22 October, 2010
The abolition of the Tenant Services Authority (TSA) was announced on 14 October 2010 by the Housing Minister Grant Shapps. The announcement signals the end of one of the principal organisations designed to regulate the social housing sector. With the intended closure of the Audit Commission also due to take place in the coming years, it is important that social landlords are fully up to date with the proposed changes and what will replace them in the future.
On 1 December 2008, the TSA opened for business and effectively replaced the Housing Corporation. Created by the Housing and Regeneration Act 2008, it is the regulator for almost 1,800 social landlords (such as housing associations, councils and co-operatives in England) and on 1 April 2010 it commenced regulation with its new powers based on a set of common standards across the sector. The standards detailed the levels landlords were expected to meet in order for tenants to be able to benefit from an acceptable level of service and covered:
The first announcement that the TSA was to be abolished was during the summer of 2010, subject to a review being carried out of its functions as part of the autumn comprehensive spending review.
The review recommended that the TSA's economic and backstop consumer regulation functions should be handed over to the Homes and Community Agency (HCA). These functions were to be handled by a committee within the HCA which would be legally separate from the HCA's investment functions, and membership of the committee would be overseen by the Secretary of State.
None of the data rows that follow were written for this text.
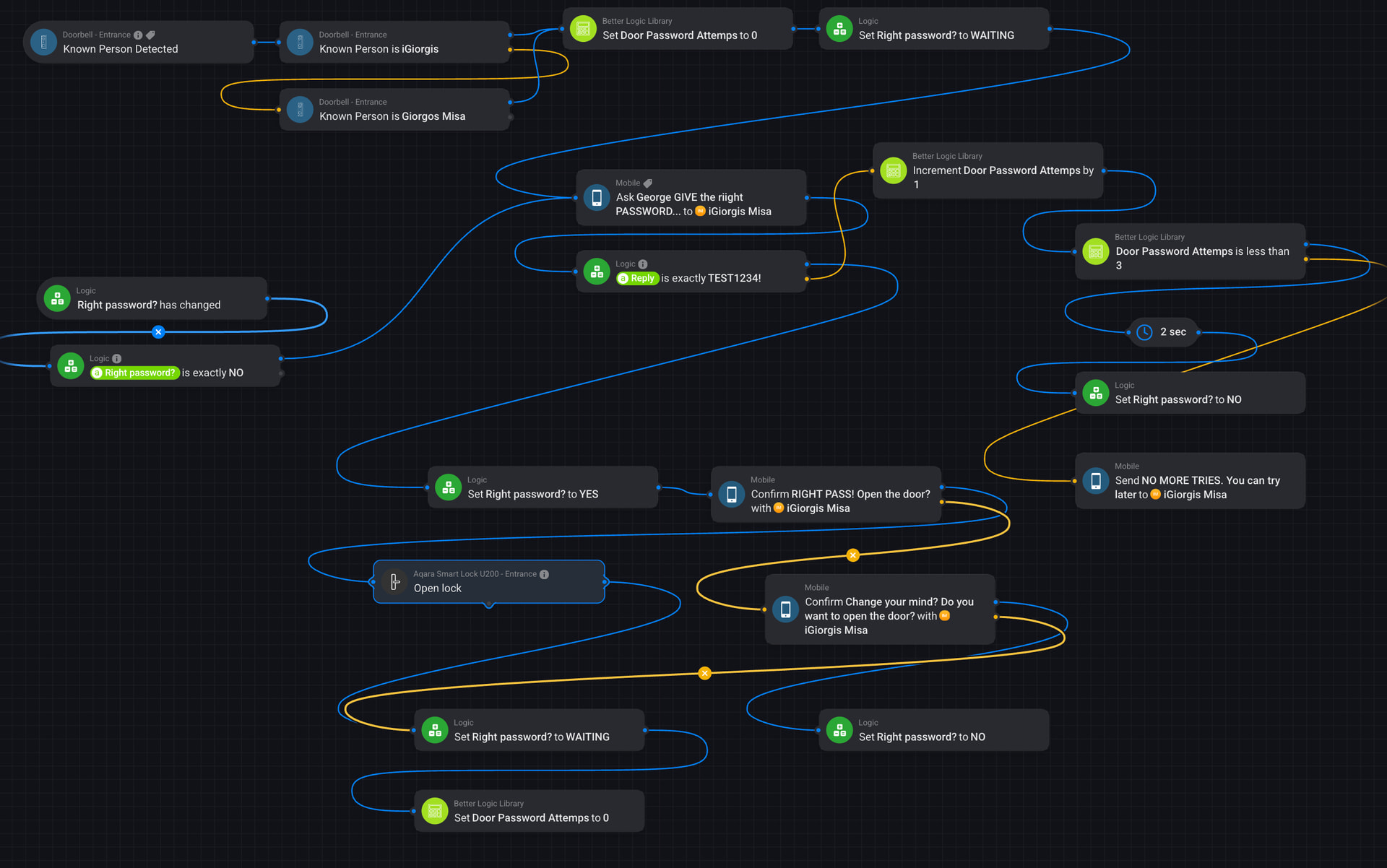Remove connection using the blue X below Right password? has changed

click(158, 332)
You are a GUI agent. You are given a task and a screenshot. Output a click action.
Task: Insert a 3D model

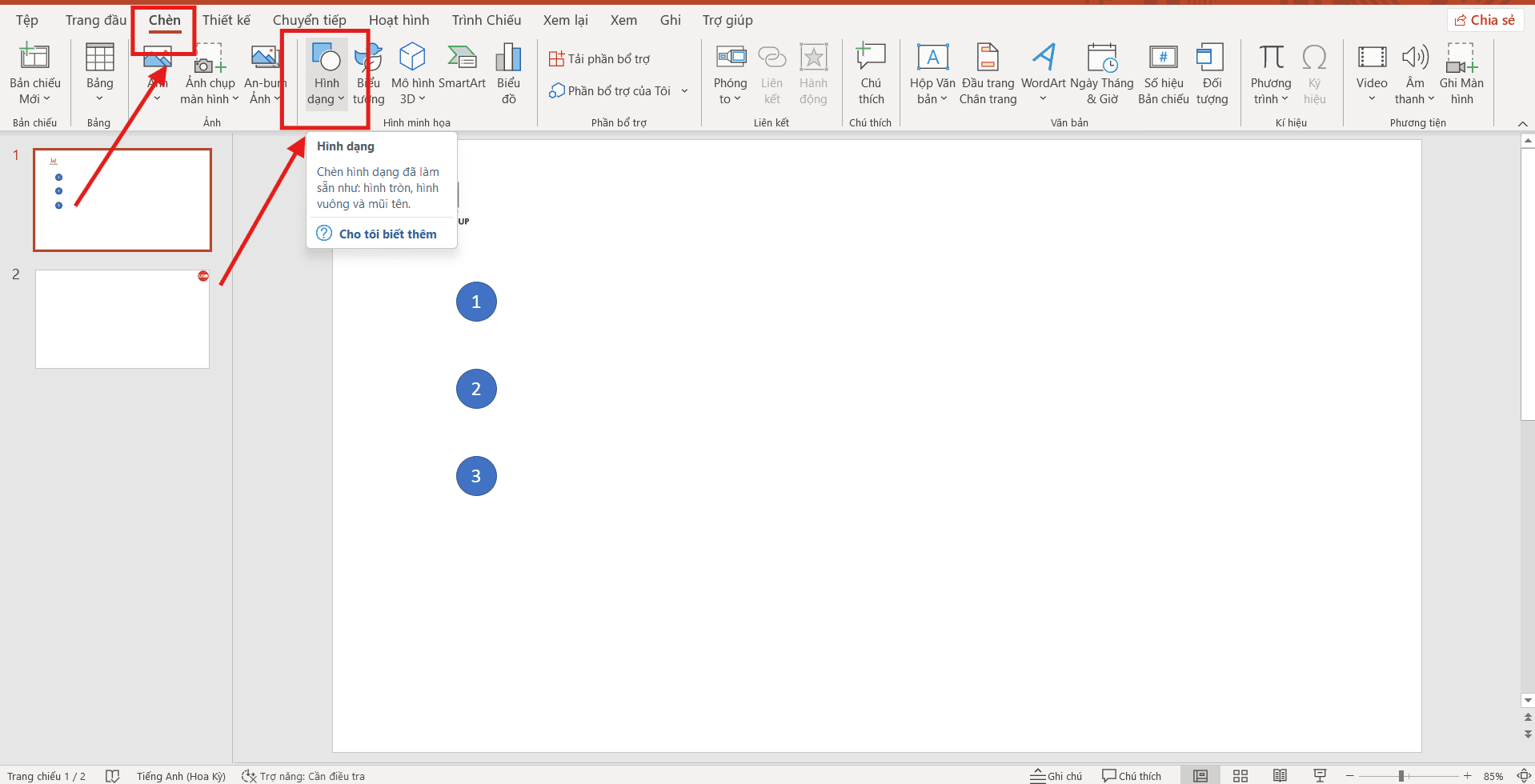tap(412, 72)
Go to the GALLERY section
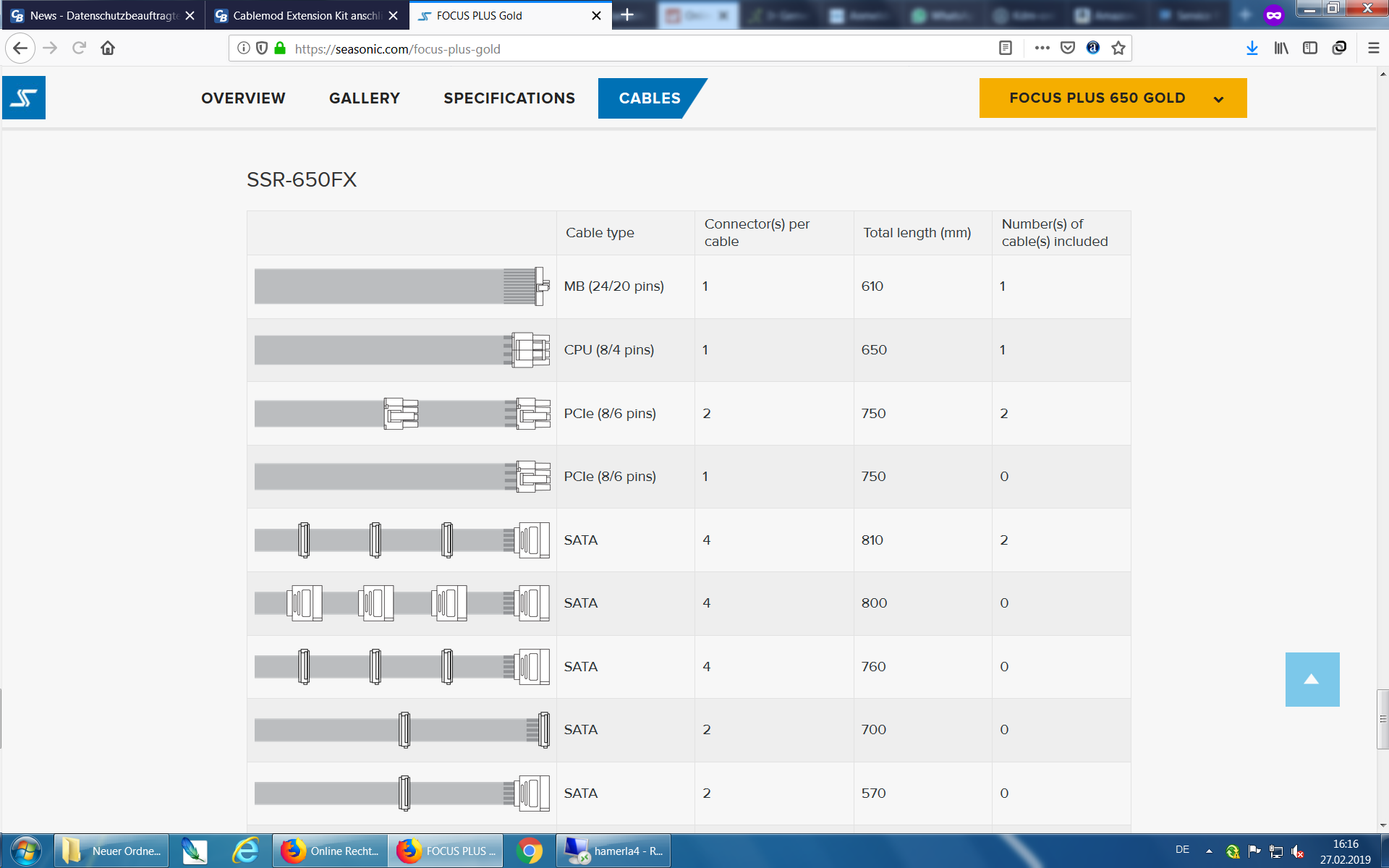Viewport: 1389px width, 868px height. pos(365,98)
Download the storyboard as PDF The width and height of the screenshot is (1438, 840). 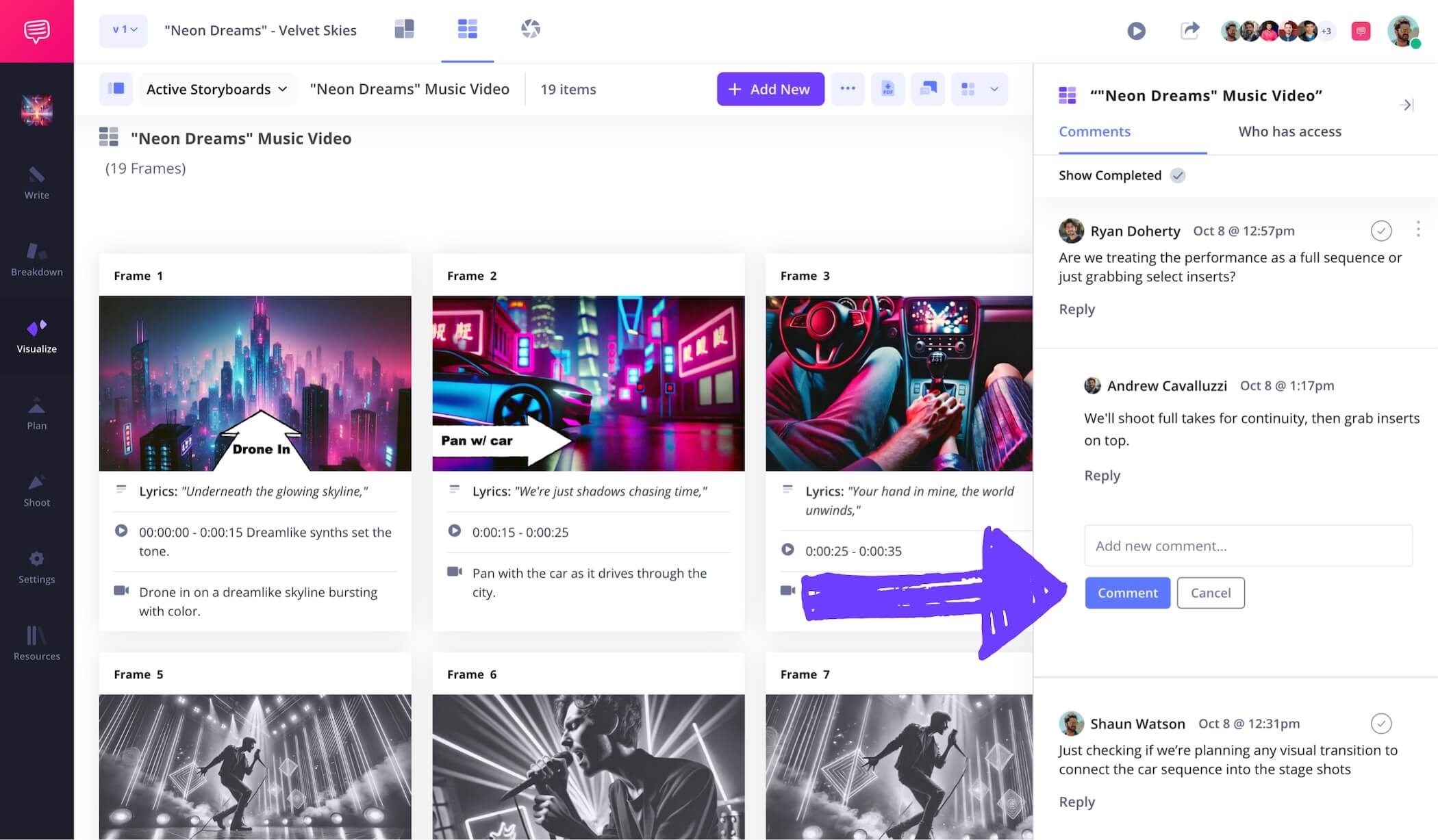pos(888,89)
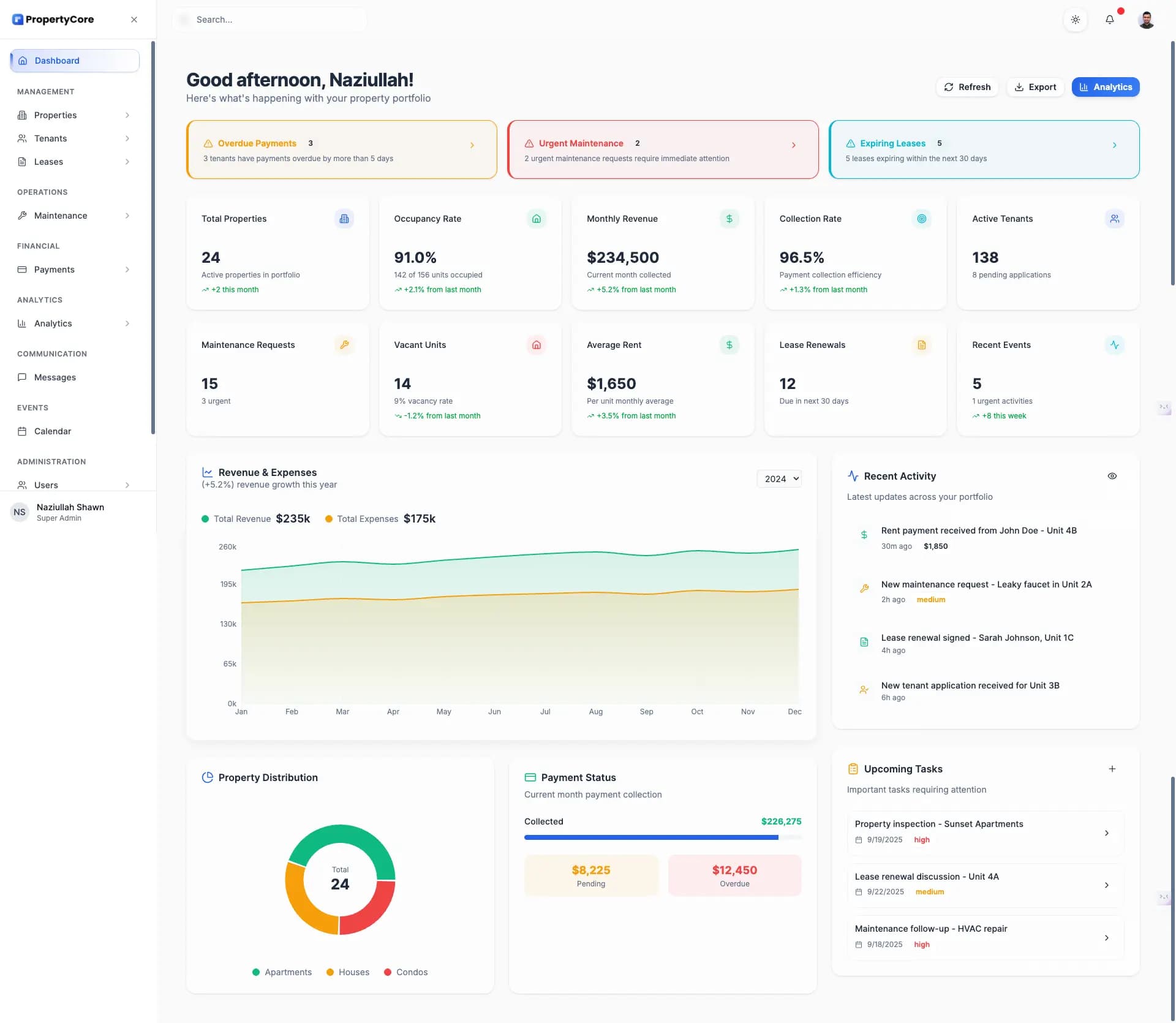
Task: Click the Analytics button
Action: click(1106, 87)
It also stated that there should be change in focus in the context of consumer regulation with tenants being provided with more powers to hold their landlords to account. Landlords will be expected to support tenant panels (or equivalent organisations) so that services can be examined and disputes can be resolved. Landlords will have to agree with tenants what information is to be provided about their performance so that it can be inspected effectively. There would also be a new role for "tenants' representatives" who would provide a voice for tenant rights and attempt to improve housing standards.
Full details of the review into social housing regulations are due to be published shortly.
It has also been reported that the abolition will form part of the Decentralisation and Localism Bill which is due to be heard in Parliament. At present no definitive closure date has been announced for the TSA.
It had been reported in August 2010 that the National Audit Office was to take on many of the responsibilities currently undertaken by the Audit Commission and that local authorities would be able to choose their own auditors.
The Commission's website states that it remains responsible for the 2011/12 audit of public bodies. It continues to say it expects to close around December 2012, subject to the relevant legislation being passed and timetables being confirmed.
The TSA and the Audit Commission are not the only housing-related organisations to be earmarked for closure or restructuring. As part of the reforms of public bodies, the Homes and Communities Agency is to be substantially reformed, the National Tenant Voice is to be abolished and the Rent Assessment Panels and Residential Property Tribunal Service are also to be closed with their functions being transferred to the Ministry of Justice's tribunal service.
Due to the economic reforms being undertaken by the Government, it is likely that there will be upheaval in the regulation of the social housing sector. Until all of the changes are introduced and have taken effect, social landlords are advised to monitor the situation and be aware of just who is regulating their operations at any given time. Although the fire has been lit, the social housing regulators have not yet been turned to ashes.